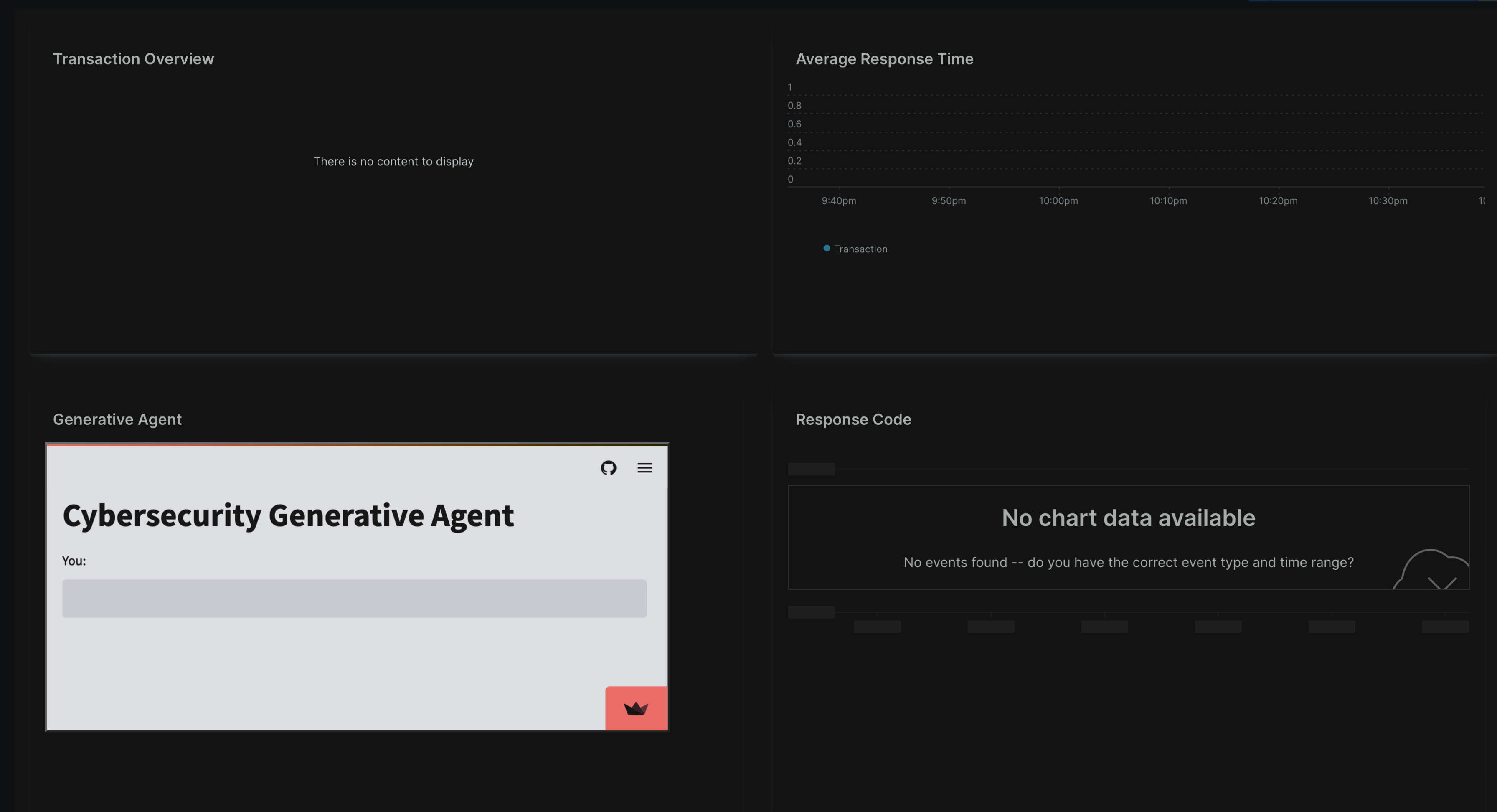Open the GitHub repository icon

608,468
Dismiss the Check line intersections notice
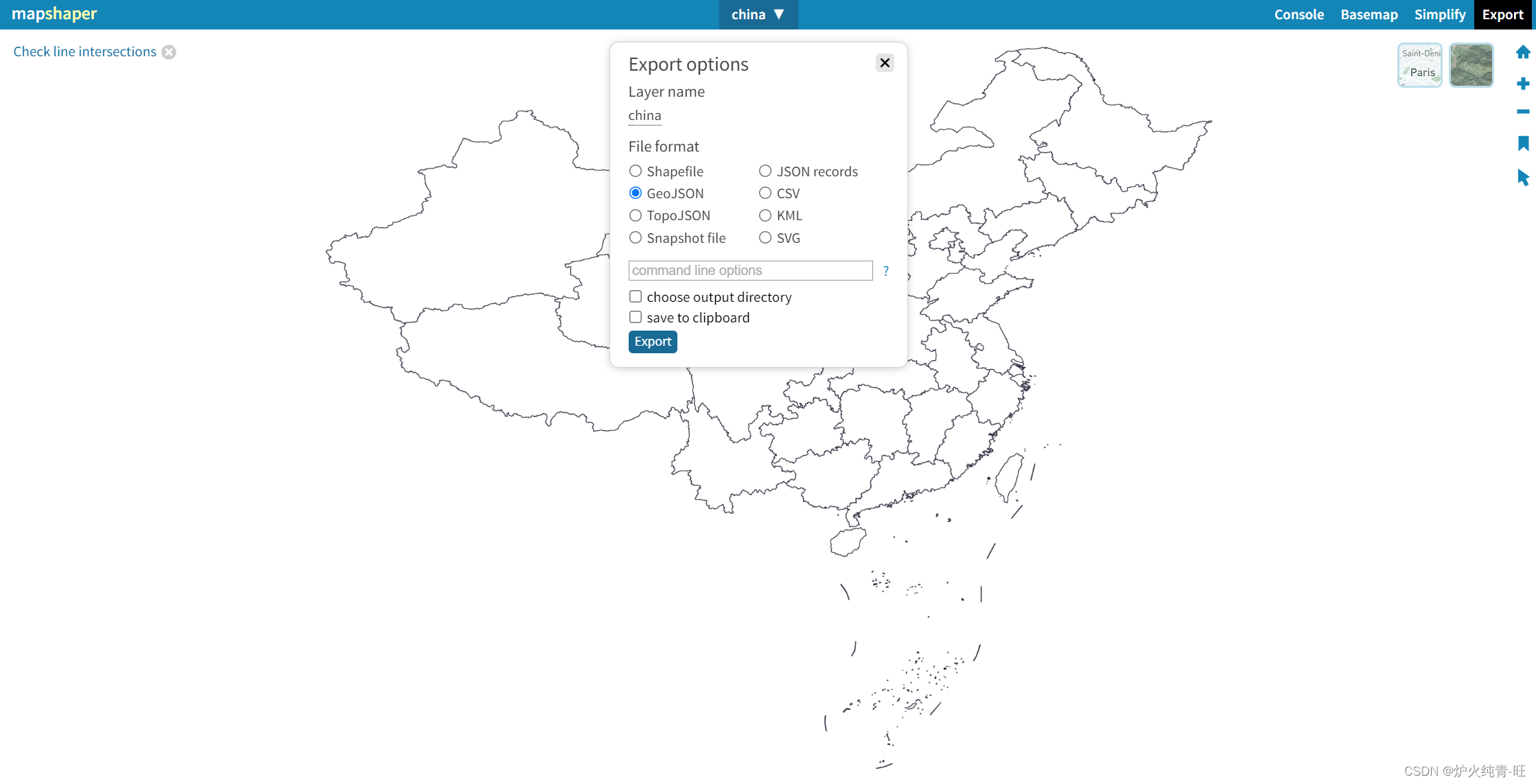Screen dimensions: 1536x784 (x=169, y=51)
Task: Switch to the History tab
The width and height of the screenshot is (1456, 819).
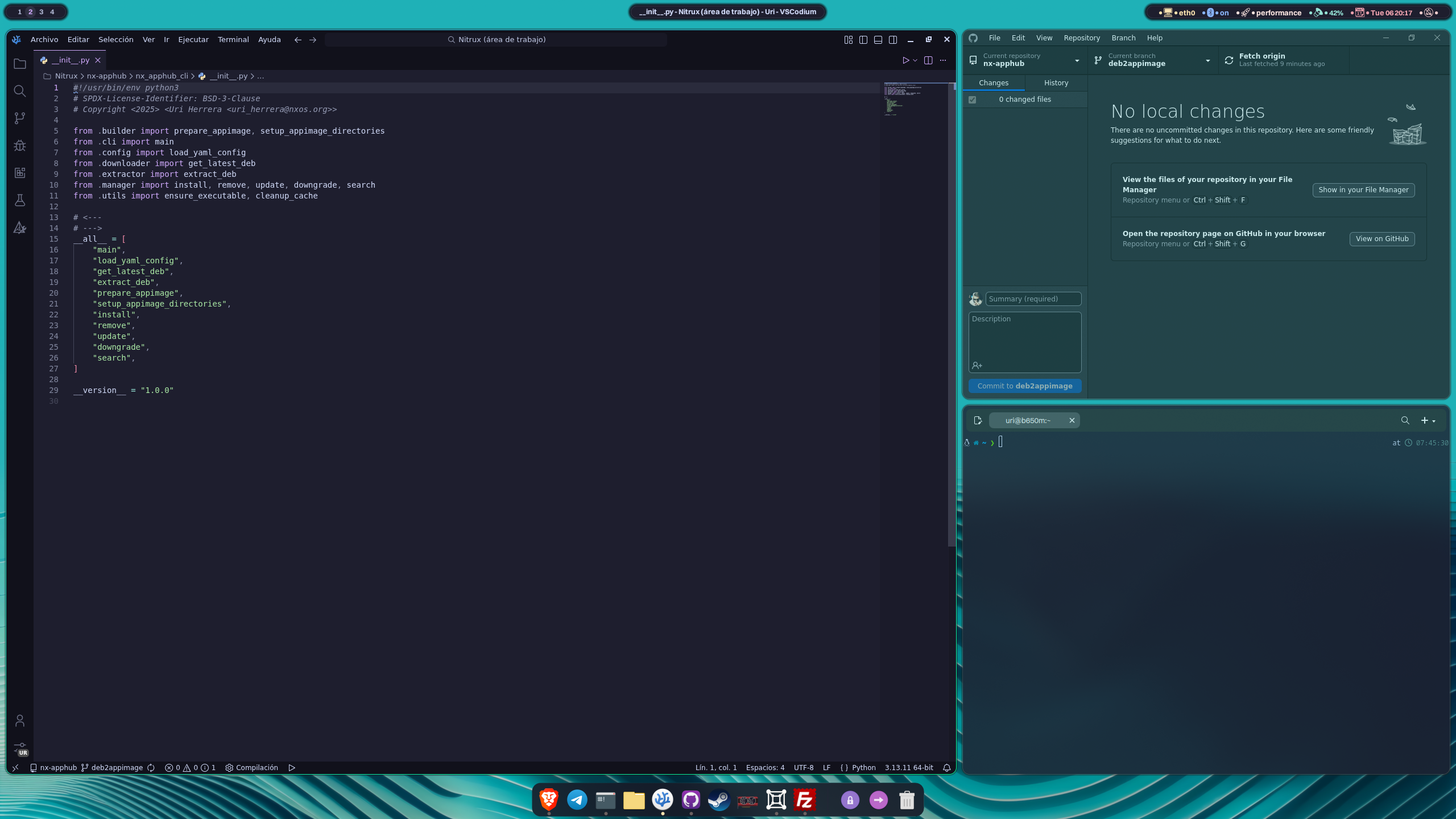Action: (1056, 83)
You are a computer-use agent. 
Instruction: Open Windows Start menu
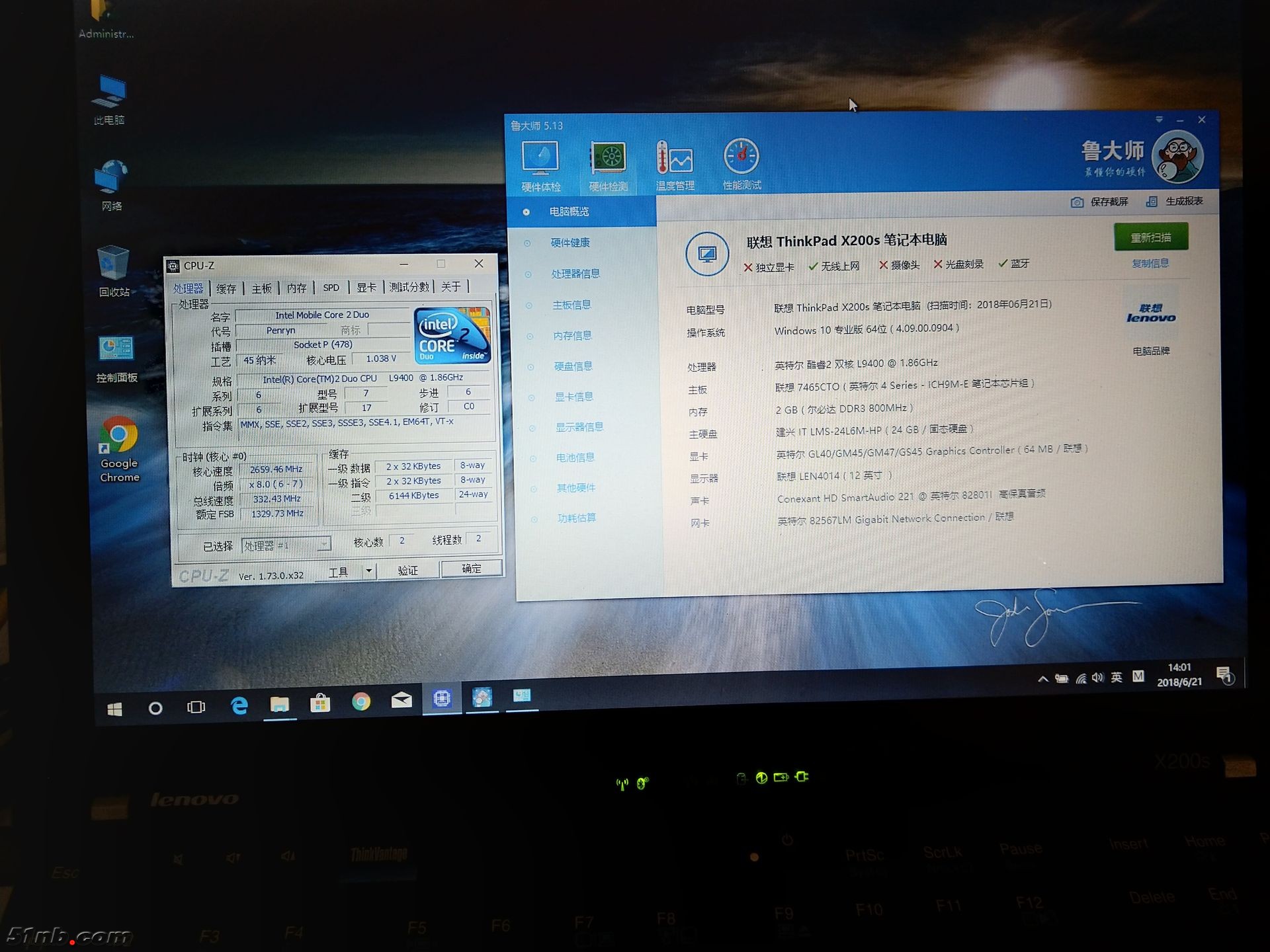pos(114,709)
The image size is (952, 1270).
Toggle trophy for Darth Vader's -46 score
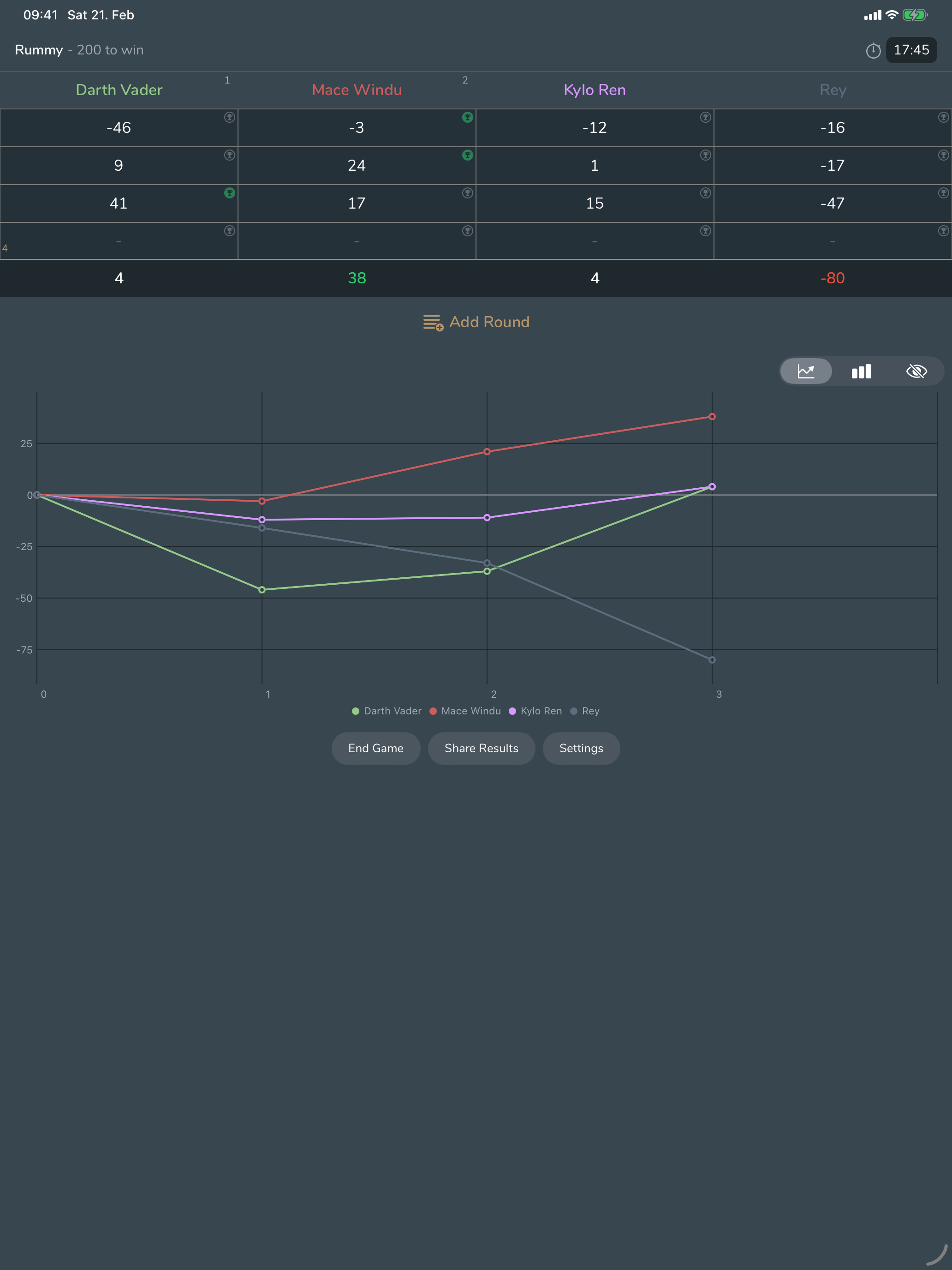coord(230,117)
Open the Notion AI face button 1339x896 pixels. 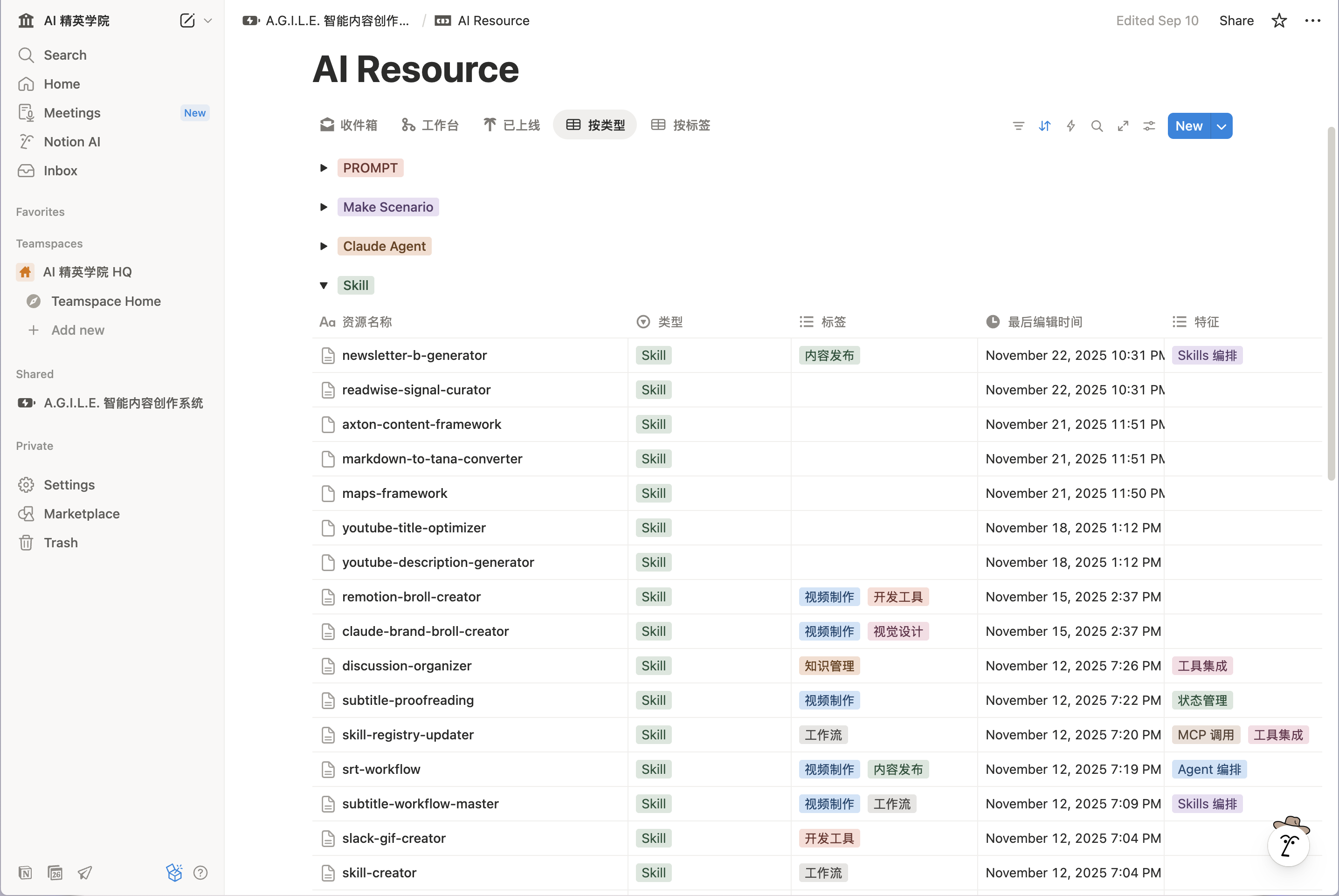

___

ASSIGNMENT.
Each line from the one holding "Dismiss the Check line intersections notice" to the end of the records above must be copied exactly; the pictures must not be copied.

EXERCISE RESPONSE.
Dismiss the Check line intersections notice
Screen dimensions: 1536x784 (x=169, y=51)
Task: Switch to the History tab
The width and height of the screenshot is (1456, 819).
Action: (1056, 83)
You are a computer-use agent. 
Instruction: Open Windows Start menu
pos(114,709)
The image size is (952, 1270).
Toggle trophy for Darth Vader's -46 score
coord(230,117)
Open the Notion AI face button 1339x896 pixels. 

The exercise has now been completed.